Différences de points de vues à gauche, querelles à droite, la burqua divise.
Après six
mois de travaux, la mission d'information de l'Assemblée nationale sur le port du voile
intégral, créée en juin dernier, a présenté dans la douleur ce mardi son rapport. Un texte consensus à minima.
L'interdiction du voile intégral pourrait s'appliquer pour l'heure aux seuls services publics.
VOICI LES PRINCIPALES MESURES PRÉCONISÉES PAR LA COMMISSION
La mission parlementaire sur le port du voile
intégral, qui a remis mardi son rapport, a rédigé une proposition de
résolution par l'Assemblée Nationale et non une loi. La résolution ne fait pas force de loi mais permet d'affirmer un principe de manière solennelle.
La commission propose :
- de considérer comme nécessaire de réaffirmer les valeurs républicaines de liberté, d'égalité et de fraternité qui fondent notre vivre ensemble et qui s'opposent à toutes les formes d'intégrisme, de communautarisme et de sectarisme
- d'estimer que ces valeurs fondatrices ont pour conséquence directe le refus de toute atteinte aux principes de mixité et d'égalité des sexes et l'obligation de protéger les personnes les plus vulnérables, en particulier les mineurs
- d'affirmer que le port du voile intégral est contraire aux valeurs de la République.
- de condamner les violences et les contraintes pesant sur les femmes et préconise le renforcement des mesures visant à promouvoir l'égalité entre femmes et hommes.

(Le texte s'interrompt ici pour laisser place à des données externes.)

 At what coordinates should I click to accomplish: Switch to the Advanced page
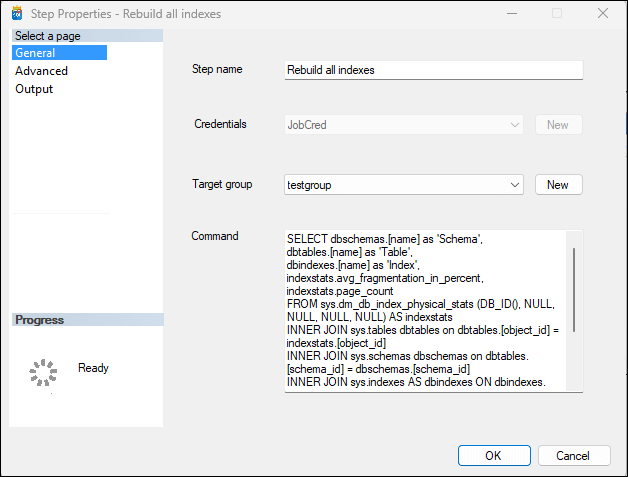[42, 71]
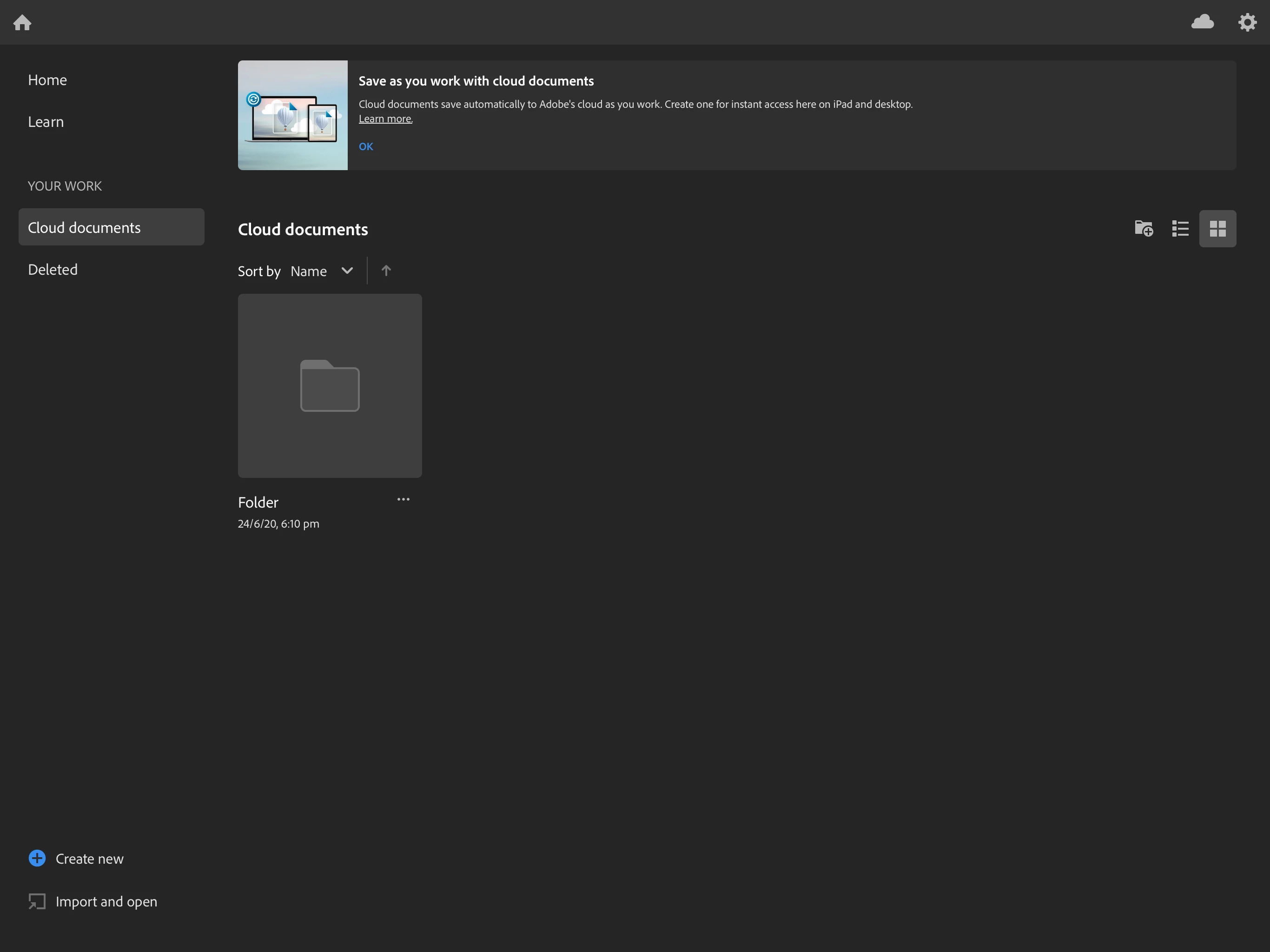The image size is (1270, 952).
Task: Click the cloud documents banner image
Action: 293,115
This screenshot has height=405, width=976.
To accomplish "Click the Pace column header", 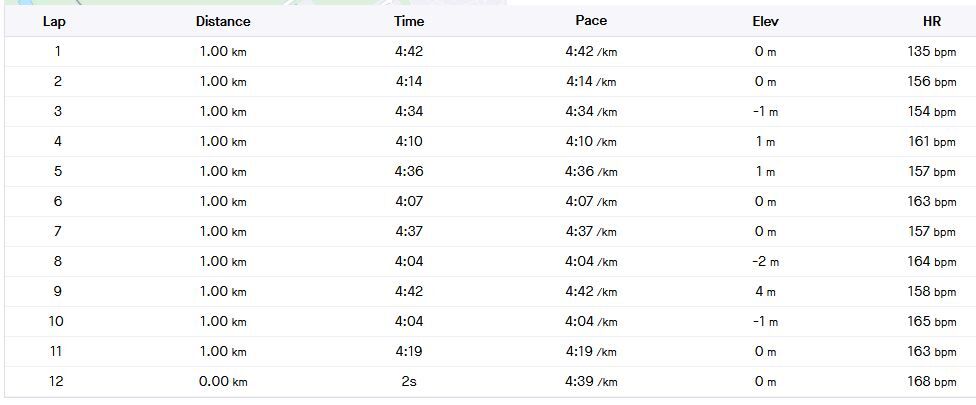I will coord(591,21).
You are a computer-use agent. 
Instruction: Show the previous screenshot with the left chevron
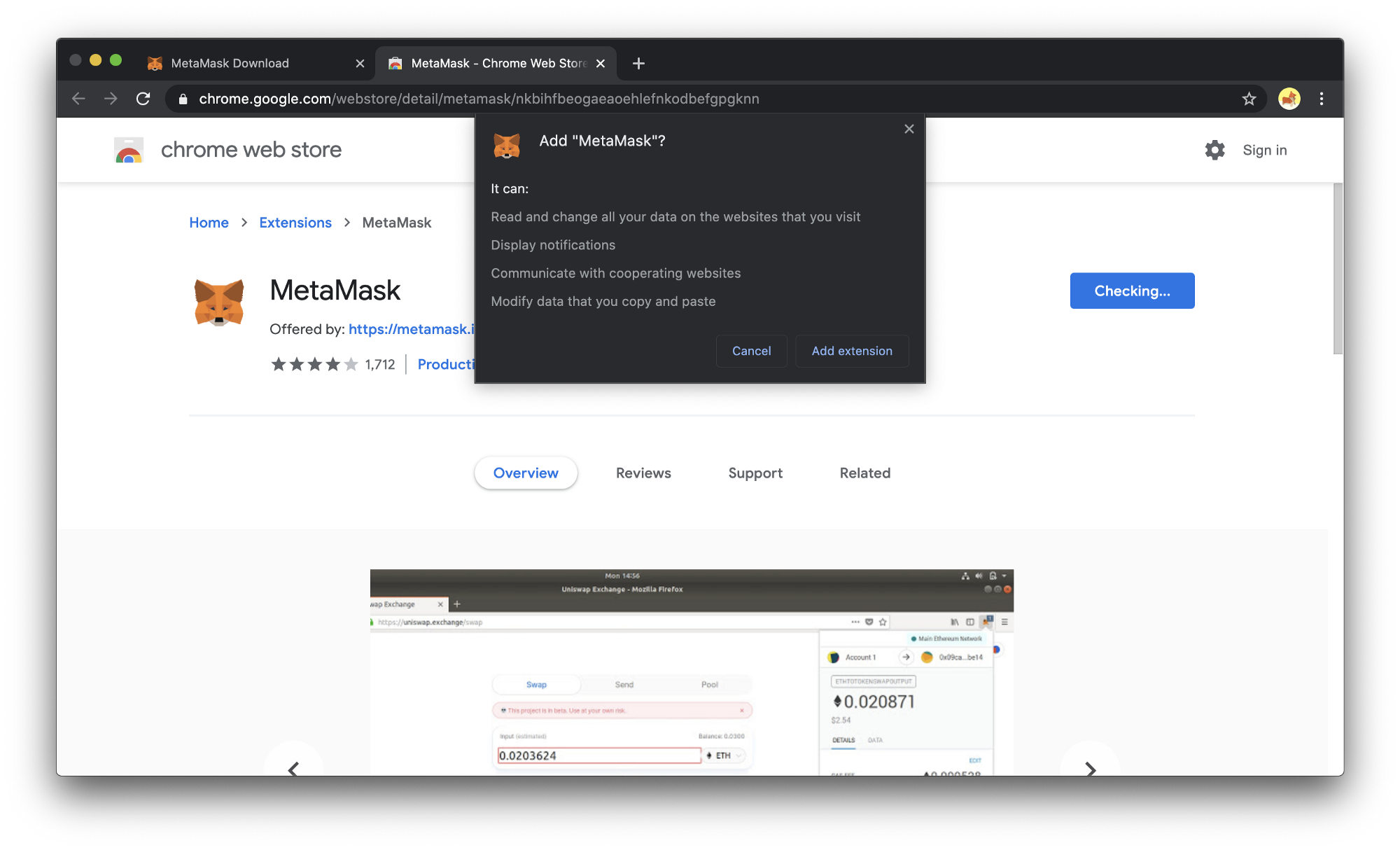(293, 768)
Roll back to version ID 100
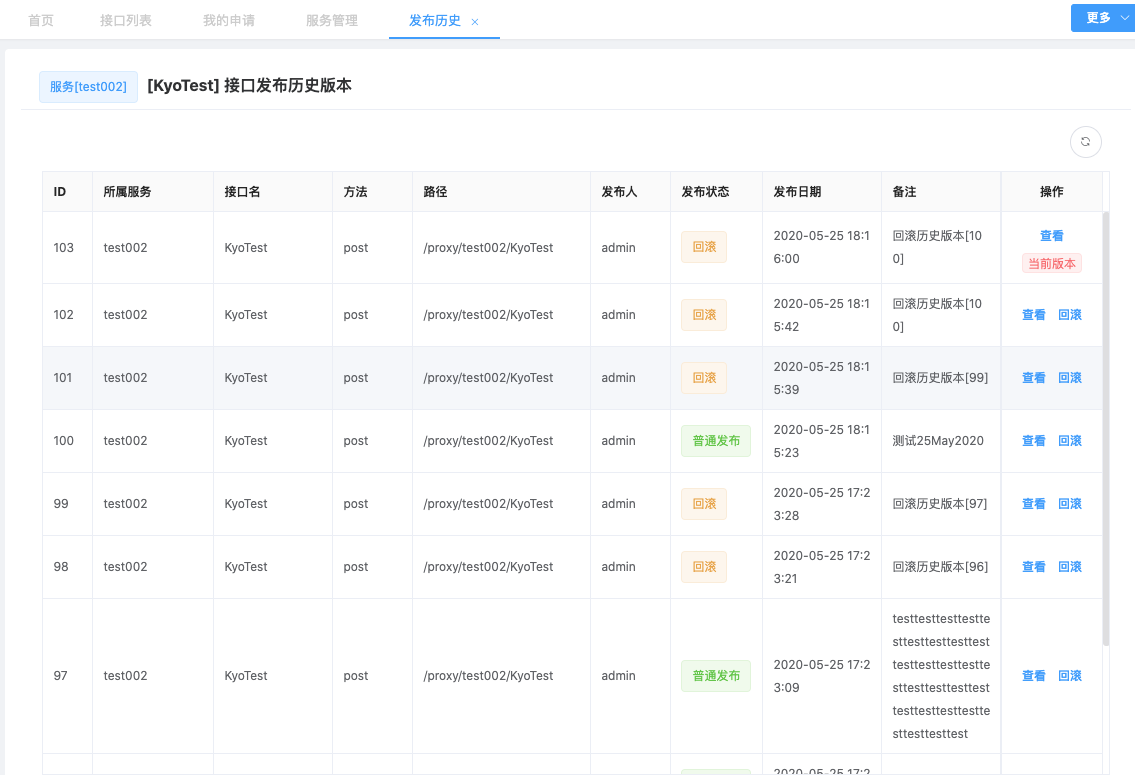The height and width of the screenshot is (775, 1135). pyautogui.click(x=1070, y=441)
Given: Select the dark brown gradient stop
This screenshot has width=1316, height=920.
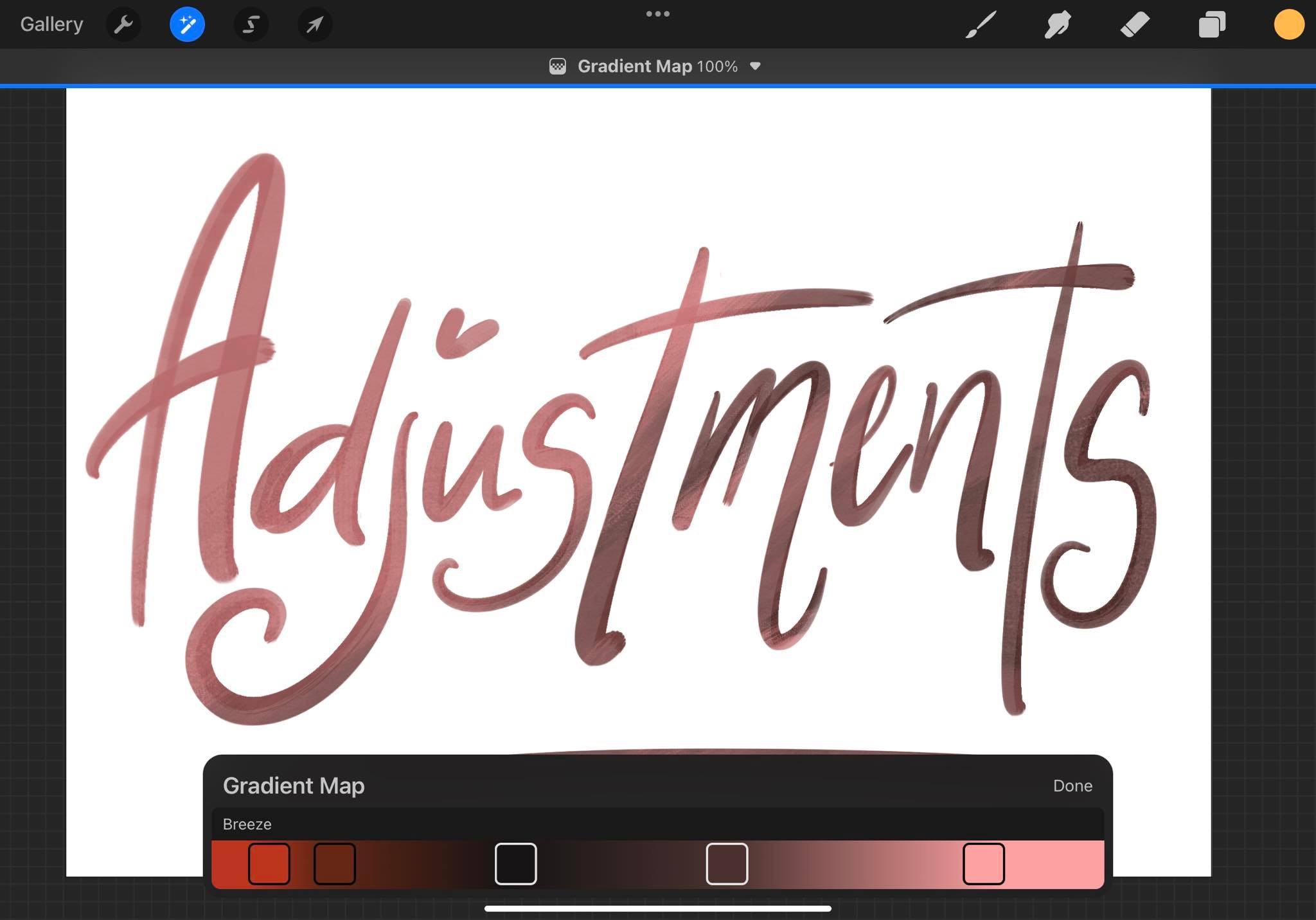Looking at the screenshot, I should coord(334,863).
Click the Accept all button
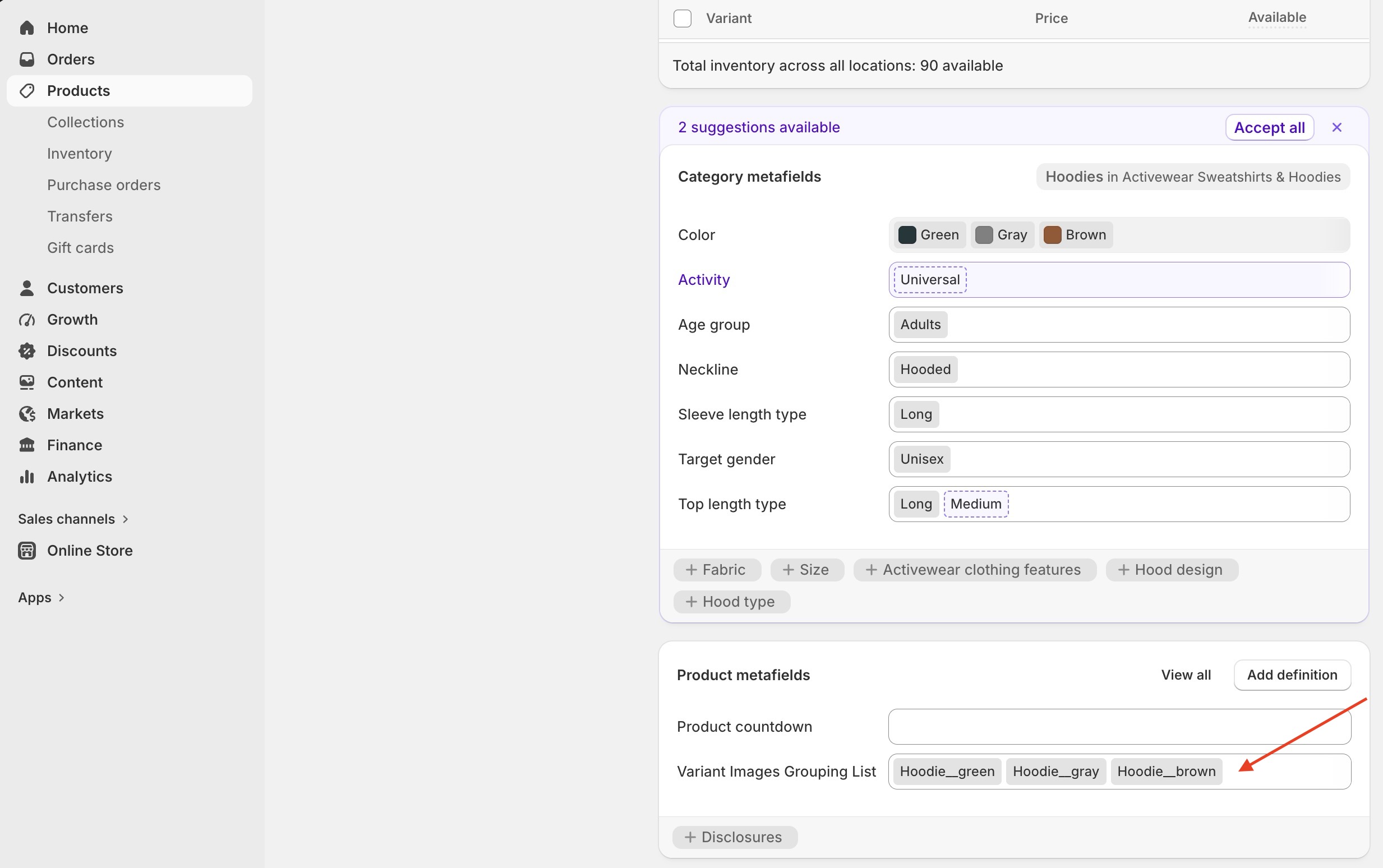This screenshot has height=868, width=1383. tap(1269, 127)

- d'affirmer le soutien de la France, qui à ce titre se doit d'être exemplaire, aux femmes victimes de violences et de discriminations de par le monde.
- d'apporter son soutien aux élus, aux agents publics, aux associations et à tous ceux qui combattent le port du voile intégral.
- de considère que la liberté de conscience ne peut s'exercer que dans le respect du principe de laïcité.
- d'estimer nécessaire de promouvoir une société ouverte et tolérante et de lutter contre toutes les discriminations
- de proclamer que c'est toute la France qui dit non au voile intégral et demande que cette pratique soit prohibée sur le territoire de la République.
DROITE ET GAUCHE DIVISÉES SUR CE THÈME
Faut-il recourir à la loi pour interdire le port du voile intégral en France ?
Le président du groupe UMP de l'Assemblée, Jean-François Copé, y est favorable.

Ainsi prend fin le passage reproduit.